With the recent budget deal in Washington where they actually did the job they are supposed to. Figure out a way to spend your money. The U.S. government is usually fair at best when predicting how much something will cost. This is probably because once you add a government job you cannot take it away. Nevertheless, addressing the cost of this law is fairly simple if you can apply these three principles to your situation to get an idea of what this law will really cost you over the next several years.
The first is the direct cost. This is what impacts you in the form of rate increases, changes in deductibles or other changes to your current plan that equals less take home pay. Millions of American’s are seeing this and will struggle.
The second is in the form on indirect costs. The number one culprit is uncertainty and this is what keeps businesses up at night because how do you plan for the unknown. If you work for a small business or a company in the service industry there may be a reduction in hours or businesses not hiring at all. These are costs for many people including younger Americans with student loan debt.
The final principle to consider when estimating the cost of this law is the collective expense on the nation and what that means for all of us. Currently we are $17 trillion in debt and this translates to about $52,000 per American citizen. The ACA is going to cost money over time and the question is can we afford all of this right now when we are losing money as a nation. As it currently stands, because of mismanagement there will be more costs shifted to younger generations to finance existing programs.

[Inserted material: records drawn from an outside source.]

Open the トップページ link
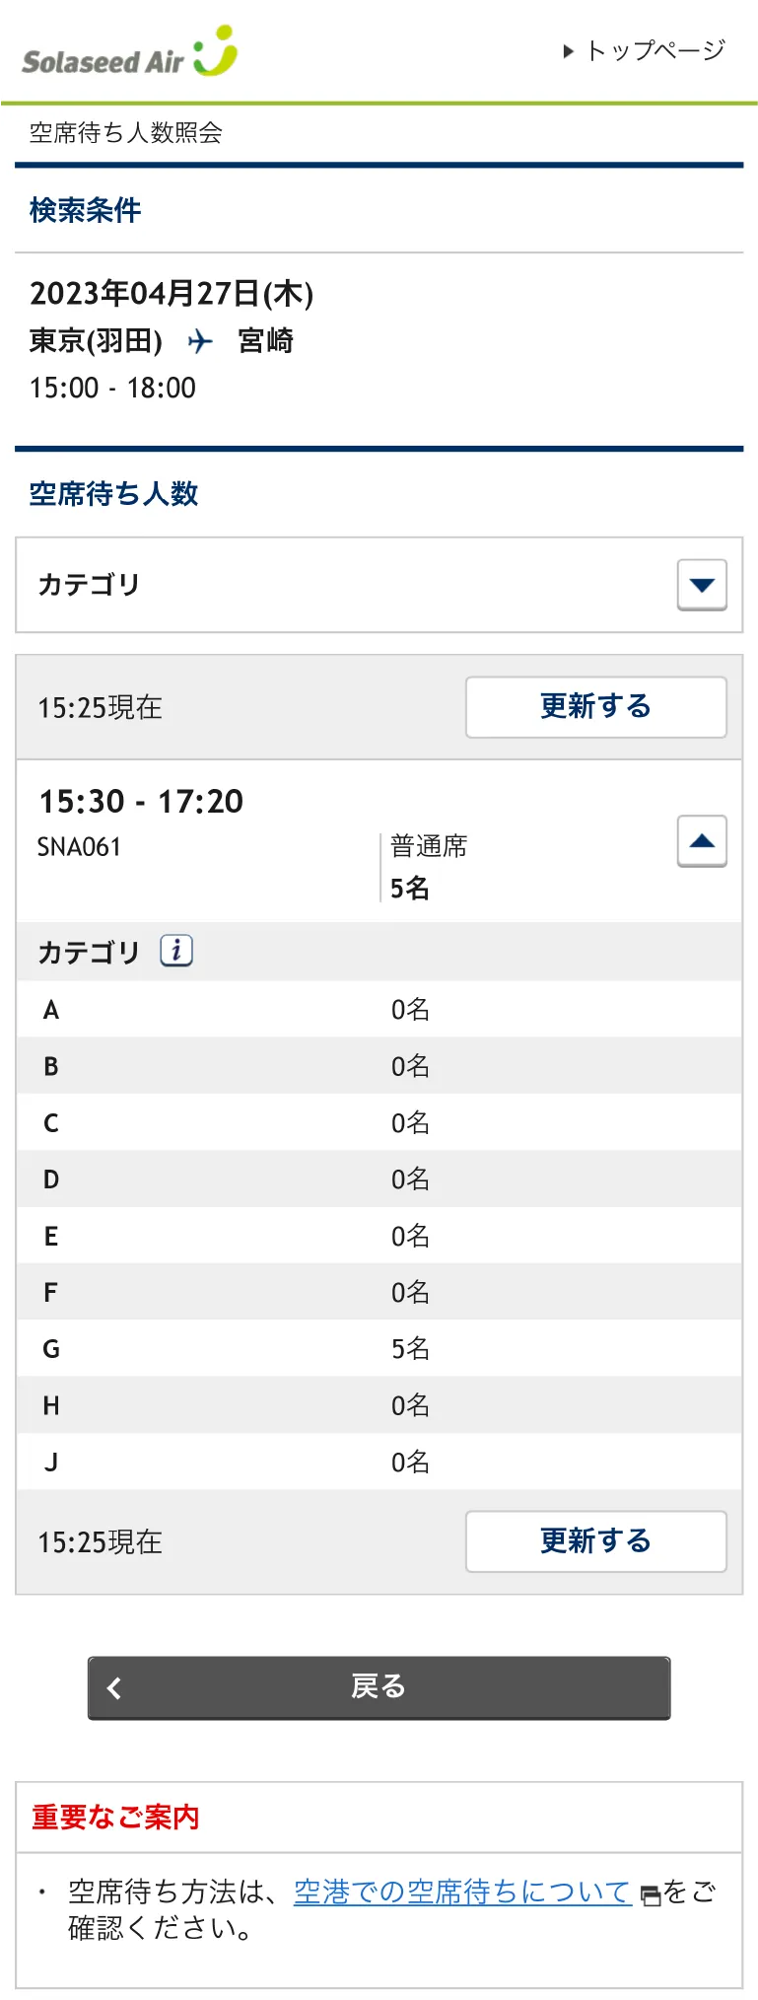Screen dimensions: 758x2000 646,50
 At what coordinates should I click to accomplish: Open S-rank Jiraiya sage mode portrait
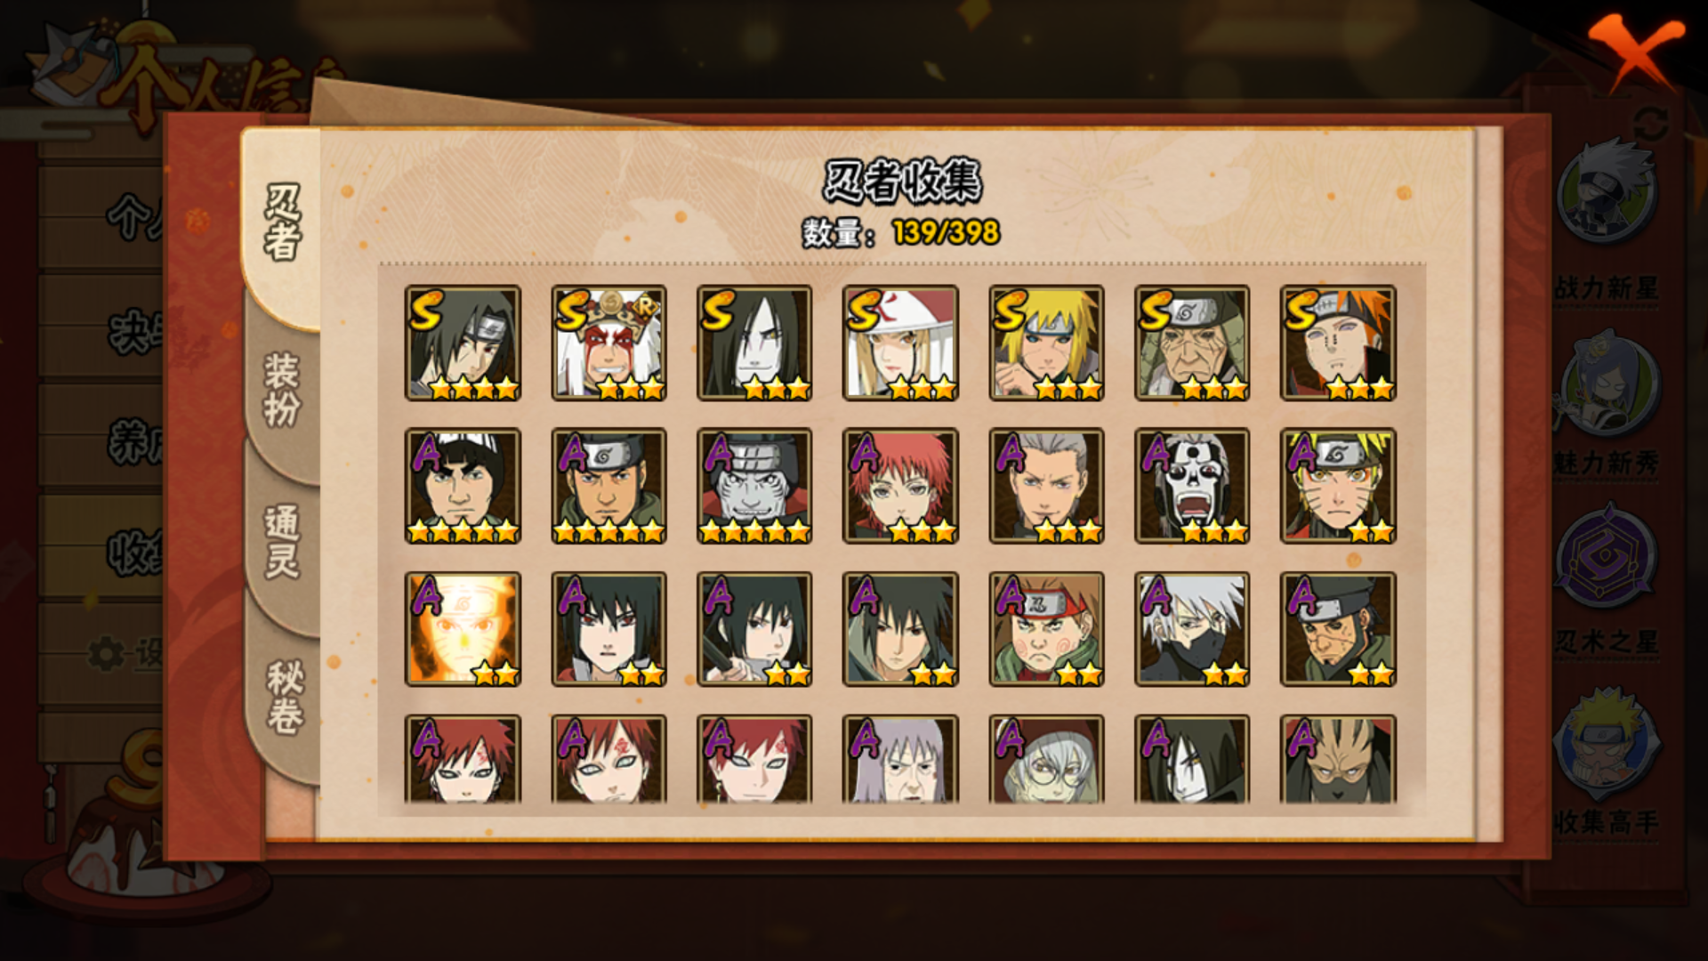(x=608, y=343)
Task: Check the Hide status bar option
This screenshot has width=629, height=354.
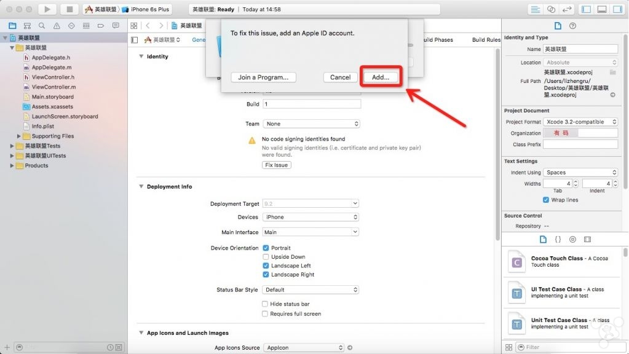Action: pos(265,304)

Many people do not realize how much money this actually is. Even worse is the fact that we lose one trillion per year as a government.
Here are some of the likely outcomes of those seeking assistance through the federal marketplace.

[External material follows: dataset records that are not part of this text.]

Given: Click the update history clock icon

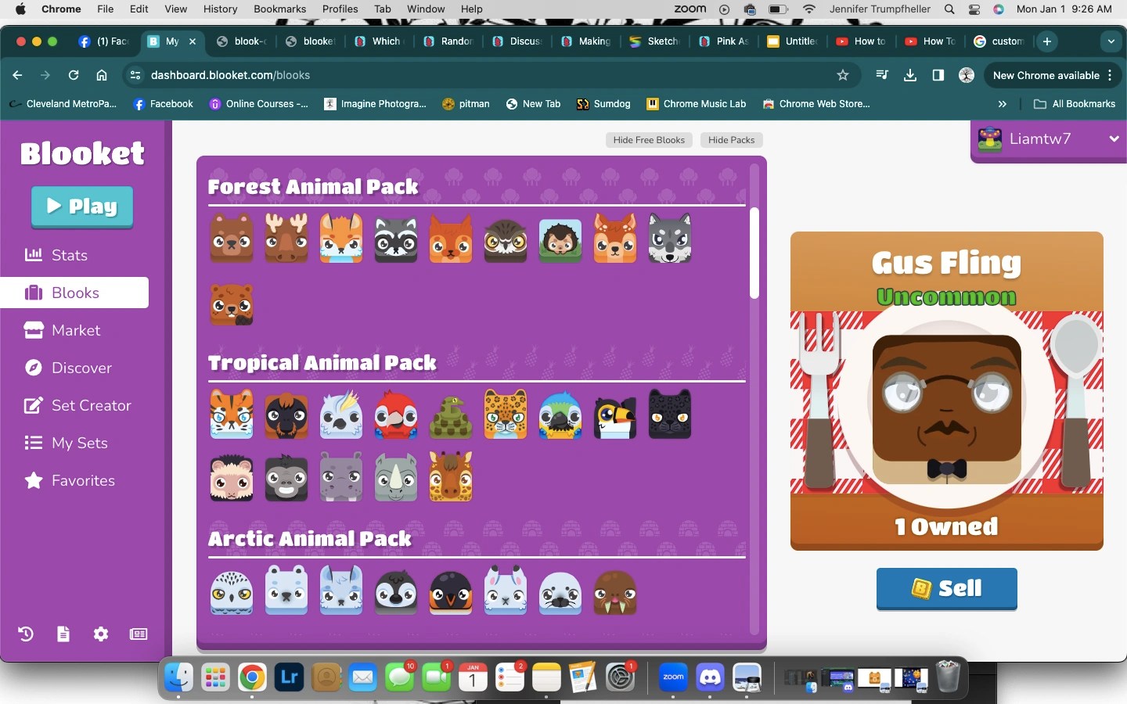Looking at the screenshot, I should 24,634.
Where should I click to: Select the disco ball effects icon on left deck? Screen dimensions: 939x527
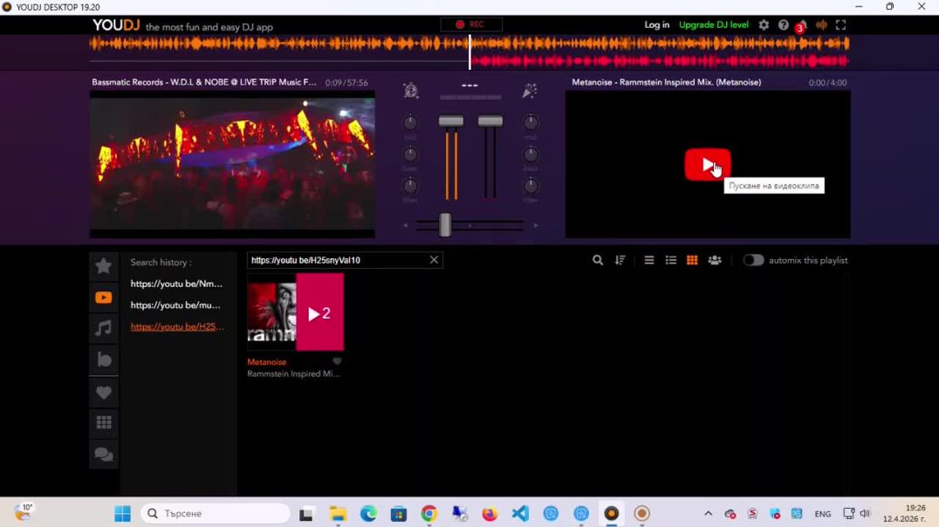pos(410,90)
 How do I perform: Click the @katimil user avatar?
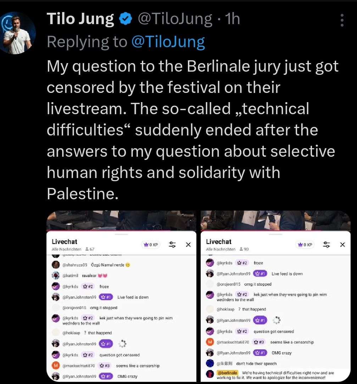point(56,276)
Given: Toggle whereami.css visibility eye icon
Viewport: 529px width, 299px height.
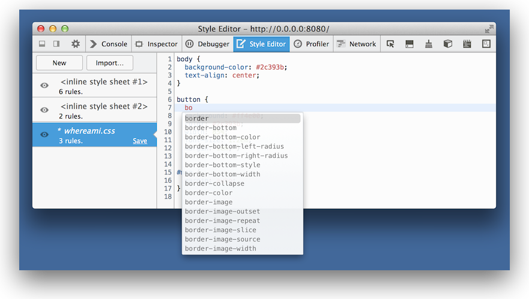Looking at the screenshot, I should [x=44, y=135].
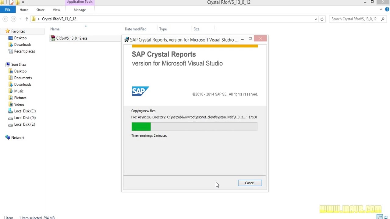390x219 pixels.
Task: Sort files by the Name column header
Action: click(55, 29)
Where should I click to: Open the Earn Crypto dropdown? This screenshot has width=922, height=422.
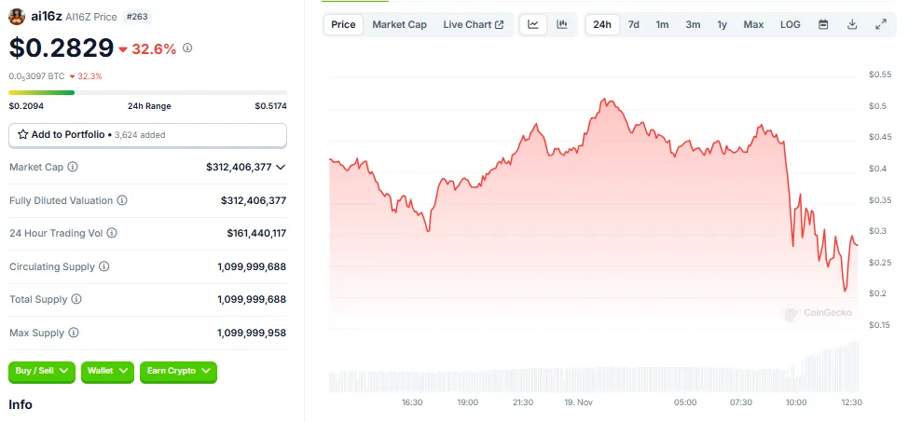pyautogui.click(x=178, y=371)
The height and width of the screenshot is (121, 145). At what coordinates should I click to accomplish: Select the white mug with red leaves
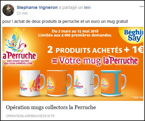pos(32,83)

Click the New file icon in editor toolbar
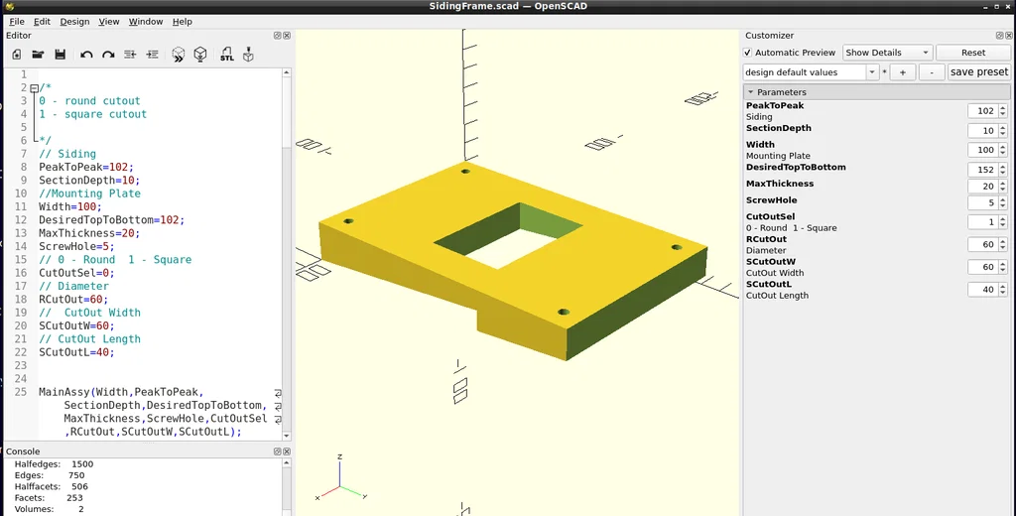(17, 56)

· People on or eligible for Medicaid/Public Assistance
· People Exchange Eligible (subsidies/cost sharing)
· People Covered W/ Employer Plan (They Could Lose It)
· People/Families making more than 400% FPL
· People Looking to Shop Around For Options (Maximum Revenue Targets)
· People Who Lost Employer Coverage
· Uninsured First Time Shoppers
· Young Professionals/Students Not Covered By Parents
· Service Industry Part-Time Workers
Networks Missing Providers
As we get into prediction mode, the biggest ripple effect is what is happening to the provider community as a result of such a bold step focusing on quality reimbursement and measurements instead of paying fee for service like they previously were. What this means is that healthcare providers are doing more with less, and many of them are organizing into larger organizations to make compliance easier and this has impacts on your doctor.
The problem is that these networks are narrowing under the new law and people could lose their doctors or hospital if they purchase a plan that does not cover services in their network. As we refine this product, the best thing we can do is ask questions that would inform them about how coverage and access may change. If we can also access all of their formularies we can help people determine whether or not a specific drug they need is covered. This is a large problem looming.
Study Your Formulary
Before you sign off on a plan through the exchange it is important that you study the formulary. This is the list of drugs that are covered. If you need a special drug for an illness you will need to make sure that your drug is covered under your plan. Some new plans do not have the best prescription coverage and out of pocket cost can be quite harsh. It is all dollars if you have an illness that is expensive. Even more important to change the conversation to reducing costs and improving the system.